> **Task directions**: Below are some records; retype all of them exactly.

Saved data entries

• • • •

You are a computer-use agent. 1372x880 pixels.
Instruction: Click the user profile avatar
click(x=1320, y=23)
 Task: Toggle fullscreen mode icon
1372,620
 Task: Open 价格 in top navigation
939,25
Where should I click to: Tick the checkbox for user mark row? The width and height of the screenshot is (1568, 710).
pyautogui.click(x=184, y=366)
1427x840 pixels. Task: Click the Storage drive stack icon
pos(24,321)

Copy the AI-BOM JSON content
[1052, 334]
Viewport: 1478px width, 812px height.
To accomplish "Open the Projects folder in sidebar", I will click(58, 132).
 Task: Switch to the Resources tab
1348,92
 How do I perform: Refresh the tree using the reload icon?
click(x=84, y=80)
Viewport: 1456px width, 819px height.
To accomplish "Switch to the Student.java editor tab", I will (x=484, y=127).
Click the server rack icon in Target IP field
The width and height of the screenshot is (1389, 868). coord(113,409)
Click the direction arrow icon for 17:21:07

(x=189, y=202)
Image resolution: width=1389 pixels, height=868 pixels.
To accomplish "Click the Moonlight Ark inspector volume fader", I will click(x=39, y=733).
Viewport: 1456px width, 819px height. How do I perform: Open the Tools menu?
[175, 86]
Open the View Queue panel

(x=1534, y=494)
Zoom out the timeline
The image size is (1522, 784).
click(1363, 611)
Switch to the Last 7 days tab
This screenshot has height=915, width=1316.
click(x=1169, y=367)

• • • •

> **Response to the task**:
You are a computer-use agent. 1372x880 pixels.
Instruction: Click the user profile avatar
click(x=1320, y=23)
 Task: Toggle fullscreen mode icon
1372,620
 Task: Open 价格 in top navigation
939,25
Where should I click to: Tick the checkbox for user mark row? The width and height of the screenshot is (1568, 710).
pyautogui.click(x=184, y=366)
1427x840 pixels. Task: Click the Storage drive stack icon
pos(24,321)

Copy the AI-BOM JSON content
[1052, 334]
Viewport: 1478px width, 812px height.
To accomplish "Open the Projects folder in sidebar", I will click(58, 132).
 Task: Switch to the Resources tab
1348,92
 How do I perform: Refresh the tree using the reload icon?
click(x=84, y=80)
Viewport: 1456px width, 819px height.
To accomplish "Switch to the Student.java editor tab", I will (x=484, y=127).
Click the server rack icon in Target IP field
The width and height of the screenshot is (1389, 868). coord(113,409)
Click the direction arrow icon for 17:21:07

(x=189, y=202)
Image resolution: width=1389 pixels, height=868 pixels.
To accomplish "Click the Moonlight Ark inspector volume fader", I will click(x=39, y=733).
Viewport: 1456px width, 819px height. How do I perform: Open the Tools menu?
[175, 86]
Open the View Queue panel

(x=1534, y=494)
Zoom out the timeline
The image size is (1522, 784).
click(1363, 611)
Switch to the Last 7 days tab
This screenshot has height=915, width=1316.
click(x=1169, y=367)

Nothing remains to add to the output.